We believe in waste reduction as a key component of individual and community responsibility for securing the future. Our thanks to Tatiana Schlossberg for this:

Waste Not — if You Want to Help Secure the Future of the Planet

If there’s one vital, but underappreciated, subject in the conversation about climate change, it’s waste: how to define it, how to create less of it, how to deal with it without adding more pollution to the planet or the atmosphere.

The issue has gained some acceptance, whether in the form of plastic straw bans or anxiety about e-commerce-related cardboard piling up.

But experts say these aren’t necessarily the biggest problems. Reducing the damage from waste might require expanding the traditional definition of waste — not just as old-fashioned garbage, but as a result of wild inefficiency in all kinds of systems, which often results in emissions of greenhouse gases, among other problems.

Companies and organizations around the world are taking on the challenge. Some are using materials traditionally considered waste and making them into something entirely new — and often unrelated — to their original purpose.

Others are avoiding the creation of waste through greater efficiency and new technologies. Here are three examples of efforts underway:

A British company trying to revolutionize the animal feed industry

When Keiran Whitaker was working as a scuba diving instructor, witnessing the destruction of tropical rain forests, often because of industrial food production, he decided he needed to put his environmental design degree to good use.

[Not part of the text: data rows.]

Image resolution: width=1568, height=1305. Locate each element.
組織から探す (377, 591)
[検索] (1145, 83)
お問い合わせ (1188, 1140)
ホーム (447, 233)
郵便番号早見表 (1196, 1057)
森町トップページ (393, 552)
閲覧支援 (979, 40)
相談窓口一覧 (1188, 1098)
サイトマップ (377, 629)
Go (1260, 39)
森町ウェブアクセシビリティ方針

“We’re obliterating our natural ecosystems predominantly to produce monocrops that go into the industrial food web, and what’s bad on land is even worse underwater,” he said, referring to the destruction of rain forests and the bleaching of coral reefs.

According to a 2013 study from the University of Minnesota’s Institute on the Environment, just under 40 percent of global crop calories are used to feed animals, most of them from corn and soybeans grown at an industrial scale. It’s a particularly inefficient way to feed people: It takes about 100 calories of grain to produce just three calories’ worth of beef, or 12 of chicken.